Smooth Scotland is a Scottish Independent Local Radio station owned and operated by Global as part of the Smooth network. The station replaced Saga 105.2 FM in 2007.

As well as being carried on FM in the Glasgow area, the station is also broadcast on DAB radio to the East of Scotland and online via a streaming service. It is also carried on FM in Wester Ross during non-local broadcast hours of Two Lochs Radio for which it forms a sustaining service.

==Overview==
===GMG Radio ownership===
The station came into being following GMG Radio's purchase of the Saga Radio Group in December 2006, and the granting of permission from the regulator Ofcom to change the format of its Smooth FM stations in London and the North West of England. The decision was made to change both the Smooth FM and Saga stations to Smooth Radio and Saga 105.2 FM was closed at 6pm on Friday 23 March 2007. This was then followed by a preview weekend for the new Smooth Radio giving listeners the opportunity to hear the presenters and music which would be featured on the new station.
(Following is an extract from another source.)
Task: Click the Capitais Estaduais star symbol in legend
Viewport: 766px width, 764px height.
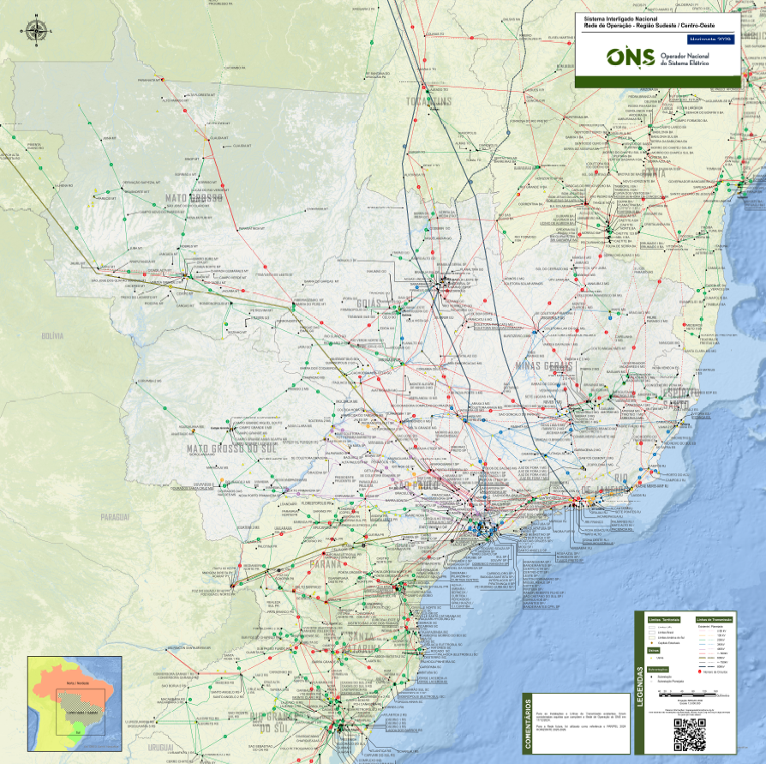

The station operated a 24-hour schedule of local programming until August 2008 when networked output from London and Manchester was introduced, leading to the firingsof six station presenters.

Following the publication of John Myers' recommendations of a regulatory overhaul in commercial radio, and the passing of the Digital Economy Act 2010, which allowed stations to co-locate or drop all local shows and broadcast on national DAB, Smooth Radio merged its five England-based stations into one quasi-national station, with local news feeds produced from GMG Radio's headquarters in Salford Quays. GMG made the announcement on 29 June 2010, that it wanted to rival BBC Radio 2 by broadcasting on the Digital 1 multiplex on DAB Digital Radio to the whole of England and Wales, as well as Sky, Freesat, Freeview, Virgin Media and online. A regional flavour would be kept with split news, travel and weather bulletins broadcasting in the FM and DAB regional stations in the North East, North West, West Midlands and East Midlands. London listeners and those tuning nationally would hear national information.

===Global ownership===
Most of Smooth Radio's output was relocated to new owner Global's Leicester Square headquarters from 1 October 2013, a move that coincided with a major overhaul of its schedule, and the closure of Smooth 70s after 21 months on air.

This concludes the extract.